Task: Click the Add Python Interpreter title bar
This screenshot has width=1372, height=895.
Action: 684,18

==

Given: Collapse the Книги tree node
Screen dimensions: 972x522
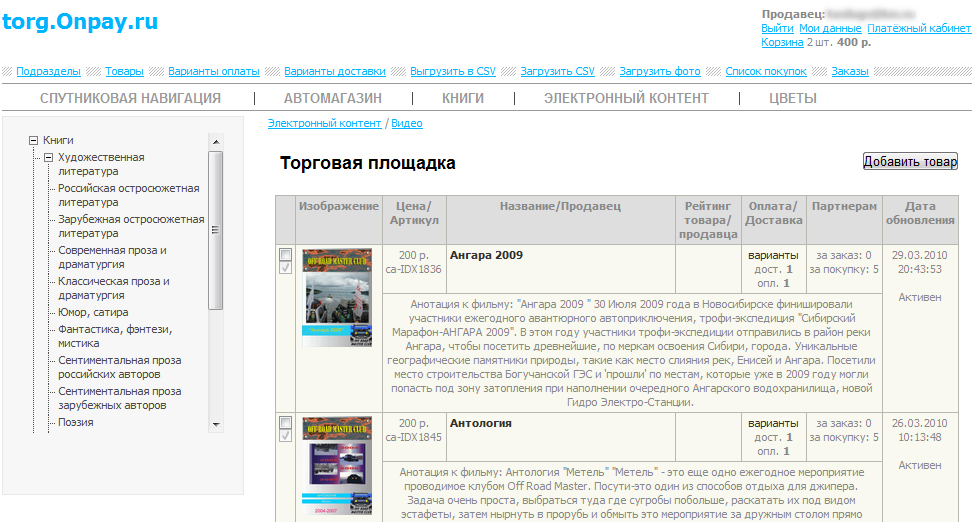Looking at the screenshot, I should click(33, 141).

* * *

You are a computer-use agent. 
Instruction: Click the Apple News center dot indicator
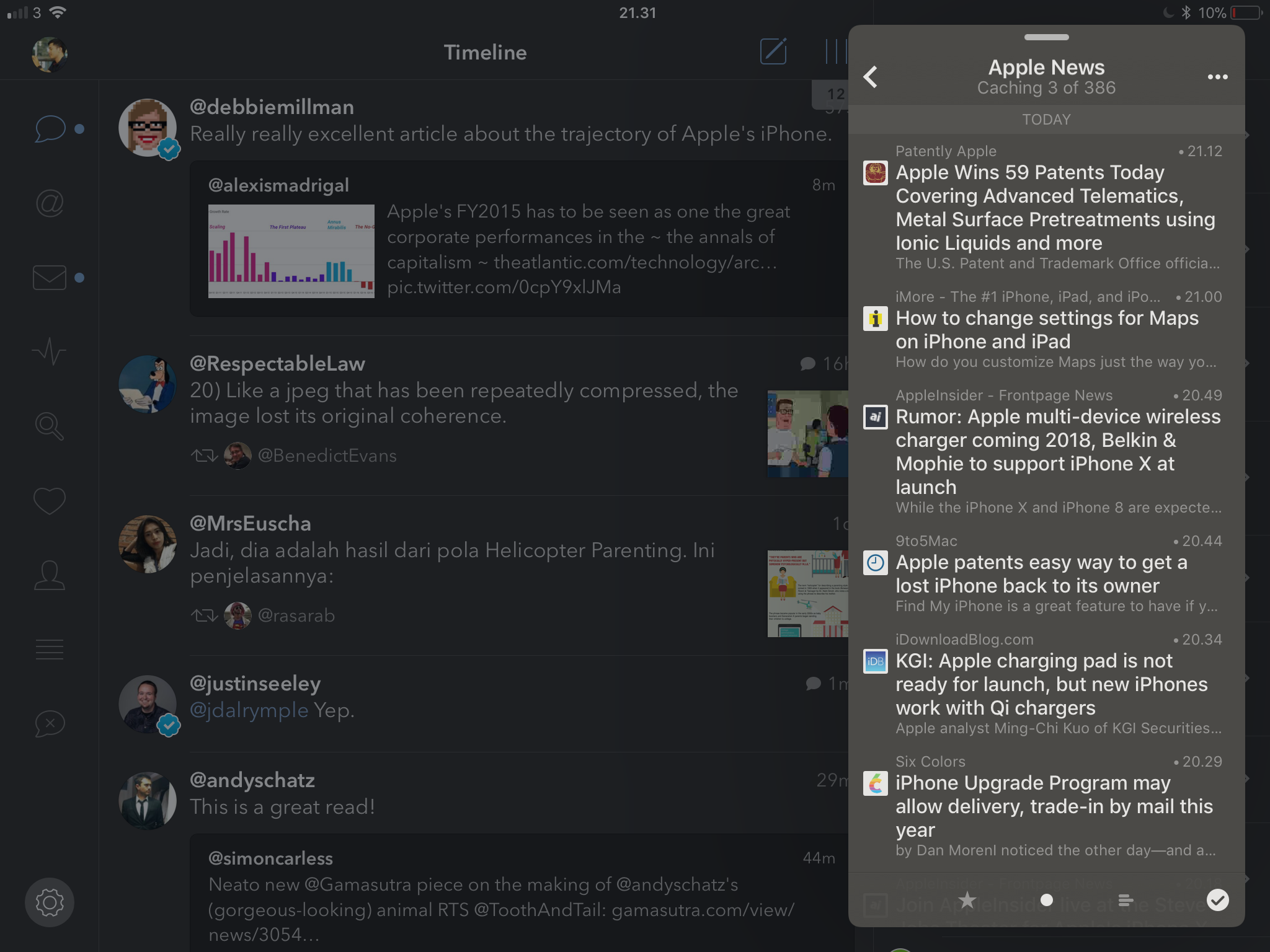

Brief: Look through the entries above and quote exactly the lines from the line with "You are a computer-use agent." to the line with "Instruction: Click the", counting both of those lines.

Response to the task:
You are a computer-use agent. 
Instruction: Click the Apple News center dot indicator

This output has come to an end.